Cuba est confrontée à une crise énergétique majeure, marquée par des pannes d’électricité généralisées et des perturbations dans les transports, conséquence directe d’un blocus pétrolier imposé par les États-Unis. La situation humanitaire se détériore rapidement, avec des hôpitaux débordés et des pénuries de produits de première nécessité.

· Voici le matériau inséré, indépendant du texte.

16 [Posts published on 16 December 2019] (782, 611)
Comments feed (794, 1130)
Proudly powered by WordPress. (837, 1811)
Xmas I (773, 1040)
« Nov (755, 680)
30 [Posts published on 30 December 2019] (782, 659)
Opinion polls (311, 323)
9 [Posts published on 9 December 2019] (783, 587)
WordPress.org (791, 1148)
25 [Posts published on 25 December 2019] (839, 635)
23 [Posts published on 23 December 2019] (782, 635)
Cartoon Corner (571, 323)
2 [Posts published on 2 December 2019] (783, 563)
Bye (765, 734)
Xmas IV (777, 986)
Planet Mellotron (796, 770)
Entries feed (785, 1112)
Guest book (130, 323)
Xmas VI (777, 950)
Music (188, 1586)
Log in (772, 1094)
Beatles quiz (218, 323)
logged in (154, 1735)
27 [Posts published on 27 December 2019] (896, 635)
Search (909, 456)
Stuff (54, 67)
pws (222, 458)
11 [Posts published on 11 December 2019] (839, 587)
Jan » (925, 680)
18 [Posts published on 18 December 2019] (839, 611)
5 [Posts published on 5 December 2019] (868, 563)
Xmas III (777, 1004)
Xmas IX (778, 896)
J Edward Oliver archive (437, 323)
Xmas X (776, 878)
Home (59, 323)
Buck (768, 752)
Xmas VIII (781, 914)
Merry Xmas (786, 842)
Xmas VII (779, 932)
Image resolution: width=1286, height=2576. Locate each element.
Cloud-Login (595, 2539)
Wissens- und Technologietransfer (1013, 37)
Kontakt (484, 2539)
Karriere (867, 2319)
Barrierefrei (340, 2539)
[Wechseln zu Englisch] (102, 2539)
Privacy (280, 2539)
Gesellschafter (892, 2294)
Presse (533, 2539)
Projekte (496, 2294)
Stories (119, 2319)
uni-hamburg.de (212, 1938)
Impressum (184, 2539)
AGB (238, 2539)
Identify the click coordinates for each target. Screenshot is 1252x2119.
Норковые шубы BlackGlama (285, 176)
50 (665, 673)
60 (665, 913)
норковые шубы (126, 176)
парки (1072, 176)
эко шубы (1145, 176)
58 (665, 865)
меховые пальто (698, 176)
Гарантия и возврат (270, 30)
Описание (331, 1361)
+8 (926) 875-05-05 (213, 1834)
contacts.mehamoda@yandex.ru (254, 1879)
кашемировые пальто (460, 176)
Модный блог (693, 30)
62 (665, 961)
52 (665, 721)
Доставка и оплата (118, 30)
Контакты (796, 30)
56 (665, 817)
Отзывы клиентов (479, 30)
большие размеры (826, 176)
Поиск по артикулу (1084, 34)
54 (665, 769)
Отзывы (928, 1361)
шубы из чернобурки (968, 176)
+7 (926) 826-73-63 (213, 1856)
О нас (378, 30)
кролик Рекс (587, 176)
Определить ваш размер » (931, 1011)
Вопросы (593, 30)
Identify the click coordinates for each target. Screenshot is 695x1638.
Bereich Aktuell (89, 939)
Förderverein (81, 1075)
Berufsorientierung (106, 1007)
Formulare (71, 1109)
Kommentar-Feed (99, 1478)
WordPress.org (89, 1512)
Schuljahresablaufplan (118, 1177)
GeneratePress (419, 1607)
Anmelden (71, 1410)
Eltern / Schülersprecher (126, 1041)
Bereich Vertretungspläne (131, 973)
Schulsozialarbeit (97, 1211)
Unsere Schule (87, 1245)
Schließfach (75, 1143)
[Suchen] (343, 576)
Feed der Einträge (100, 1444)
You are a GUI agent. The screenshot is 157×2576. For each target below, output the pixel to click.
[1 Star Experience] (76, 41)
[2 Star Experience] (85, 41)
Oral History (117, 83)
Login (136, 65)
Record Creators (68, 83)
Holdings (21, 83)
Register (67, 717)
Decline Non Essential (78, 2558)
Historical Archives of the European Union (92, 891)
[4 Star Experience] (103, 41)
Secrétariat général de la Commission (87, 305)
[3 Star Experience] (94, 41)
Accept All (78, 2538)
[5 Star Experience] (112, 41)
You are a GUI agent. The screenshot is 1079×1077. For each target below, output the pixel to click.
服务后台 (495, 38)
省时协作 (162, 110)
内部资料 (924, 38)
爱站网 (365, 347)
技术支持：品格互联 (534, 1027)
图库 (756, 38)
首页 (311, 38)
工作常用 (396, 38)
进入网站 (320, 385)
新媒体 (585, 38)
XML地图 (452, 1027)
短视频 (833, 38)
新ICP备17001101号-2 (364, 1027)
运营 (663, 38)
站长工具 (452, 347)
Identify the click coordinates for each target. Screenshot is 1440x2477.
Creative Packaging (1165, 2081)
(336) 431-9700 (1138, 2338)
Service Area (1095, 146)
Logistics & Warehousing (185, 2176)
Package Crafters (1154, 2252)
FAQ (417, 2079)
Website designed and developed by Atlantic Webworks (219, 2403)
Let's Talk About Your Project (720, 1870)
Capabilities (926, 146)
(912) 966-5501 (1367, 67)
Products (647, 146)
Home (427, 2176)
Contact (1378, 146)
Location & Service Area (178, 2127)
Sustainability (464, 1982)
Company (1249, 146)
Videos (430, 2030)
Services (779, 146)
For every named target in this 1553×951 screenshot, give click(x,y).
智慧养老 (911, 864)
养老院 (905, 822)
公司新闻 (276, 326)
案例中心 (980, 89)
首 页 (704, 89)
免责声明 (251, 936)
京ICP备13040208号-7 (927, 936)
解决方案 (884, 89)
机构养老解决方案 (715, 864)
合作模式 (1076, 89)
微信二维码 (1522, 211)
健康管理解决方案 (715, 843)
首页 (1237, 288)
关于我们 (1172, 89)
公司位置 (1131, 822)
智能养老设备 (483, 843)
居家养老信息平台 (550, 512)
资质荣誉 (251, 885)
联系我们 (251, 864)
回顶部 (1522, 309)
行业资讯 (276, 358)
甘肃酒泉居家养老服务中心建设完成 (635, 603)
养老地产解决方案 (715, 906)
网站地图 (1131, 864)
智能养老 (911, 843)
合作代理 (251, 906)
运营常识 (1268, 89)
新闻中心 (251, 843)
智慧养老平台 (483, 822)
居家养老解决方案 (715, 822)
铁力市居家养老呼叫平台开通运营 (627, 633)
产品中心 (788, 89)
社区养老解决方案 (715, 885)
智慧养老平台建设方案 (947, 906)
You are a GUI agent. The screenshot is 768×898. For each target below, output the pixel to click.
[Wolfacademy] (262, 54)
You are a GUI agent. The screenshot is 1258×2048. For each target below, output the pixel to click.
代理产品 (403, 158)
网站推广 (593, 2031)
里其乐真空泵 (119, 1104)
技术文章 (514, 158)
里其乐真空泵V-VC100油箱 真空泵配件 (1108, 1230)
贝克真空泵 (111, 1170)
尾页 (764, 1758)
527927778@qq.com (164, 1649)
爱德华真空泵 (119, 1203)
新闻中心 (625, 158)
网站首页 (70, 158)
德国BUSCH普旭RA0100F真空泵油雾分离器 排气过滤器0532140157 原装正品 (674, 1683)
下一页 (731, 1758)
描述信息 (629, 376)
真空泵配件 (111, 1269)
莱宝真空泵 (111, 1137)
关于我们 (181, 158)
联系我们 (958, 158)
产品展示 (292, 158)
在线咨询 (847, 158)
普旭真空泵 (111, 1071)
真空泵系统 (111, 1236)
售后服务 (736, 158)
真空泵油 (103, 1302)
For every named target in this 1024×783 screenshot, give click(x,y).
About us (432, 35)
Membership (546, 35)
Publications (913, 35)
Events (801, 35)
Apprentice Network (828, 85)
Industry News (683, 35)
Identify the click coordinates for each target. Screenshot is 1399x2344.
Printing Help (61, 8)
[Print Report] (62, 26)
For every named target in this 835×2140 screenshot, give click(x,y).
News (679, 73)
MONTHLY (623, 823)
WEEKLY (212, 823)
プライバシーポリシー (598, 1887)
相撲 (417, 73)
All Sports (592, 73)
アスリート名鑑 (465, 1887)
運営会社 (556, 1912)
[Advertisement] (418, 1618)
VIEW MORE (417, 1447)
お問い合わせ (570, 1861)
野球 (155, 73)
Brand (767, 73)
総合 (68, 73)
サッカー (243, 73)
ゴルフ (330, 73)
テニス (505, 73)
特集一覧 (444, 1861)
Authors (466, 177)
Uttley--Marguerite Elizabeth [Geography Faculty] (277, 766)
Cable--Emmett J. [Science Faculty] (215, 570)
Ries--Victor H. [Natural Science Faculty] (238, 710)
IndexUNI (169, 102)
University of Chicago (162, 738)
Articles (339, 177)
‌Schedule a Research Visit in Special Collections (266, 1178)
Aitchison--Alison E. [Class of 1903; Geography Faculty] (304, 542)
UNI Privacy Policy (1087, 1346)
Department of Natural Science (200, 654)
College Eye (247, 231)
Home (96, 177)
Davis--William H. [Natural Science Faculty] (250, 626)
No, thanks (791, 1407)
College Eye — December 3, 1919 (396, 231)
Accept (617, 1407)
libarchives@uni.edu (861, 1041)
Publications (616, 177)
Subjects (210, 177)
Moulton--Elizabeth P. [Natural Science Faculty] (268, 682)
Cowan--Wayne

Lundi 24 février, les autorités cubaines de l’aviation ont annoncé la suspension des services de ravitaillement en kérosène pour un mois, faute de carburant. Cette décision a contraint Air Canada à suspendre ses vols vers l’île. La pénurie s’est aggravée après la signature, le mois précédent, d’un décret par l’ancien président américain Donald Trump, prévoyant l’imposition de droits de douane à tout pays vendant du pétrole à Cuba.
L’économie cubaine, déjà fragilisée par des décennies de sanctions américaines, a subi un nouveau coup dur en janvier, lorsque les livraisons de son principal fournisseur, le Venezuela, ont été interrompues suite à une intervention américaine visant à destituer le président Nicolás Maduro. Le Mexique, autre source d’approvisionnement en pétrole pour Cuba, a également suspendu ses livraisons après les menaces de Trump d’imposer des droits de douane sur ses exportations vers les États-Unis.
Fin janvier, la Financière Fois rapportait que les réserves de pétrole de Cuba ne suffiraient à couvrir que 15 à 20 jours de consommation au rythme actuel. Les établissements de santé sont particulièrement touchés : certains hôpitaux provinciaux ont dû annuler des opérations chirurgicales et des consultations externes, et manquent de fournitures médicales essentielles telles que des analgésiques, des pansements et des antibiotiques. L’approvisionnement alimentaire est également compromis.
Face à cette crise, les États-Unis ont annoncé une aide humanitaire de 6 millions de dollars (environ 5,5 millions d’euros), comprenant du riz, des haricots, des pâtes, des conserves de thon et des lampes solaires, qui seront distribués par l’Église catholique et Caritas. Le Mexique a également promis l’envoi de plus de 814 tonnes de produits alimentaires et d’hygiène, dont la livraison est prévue dans les prochains jours.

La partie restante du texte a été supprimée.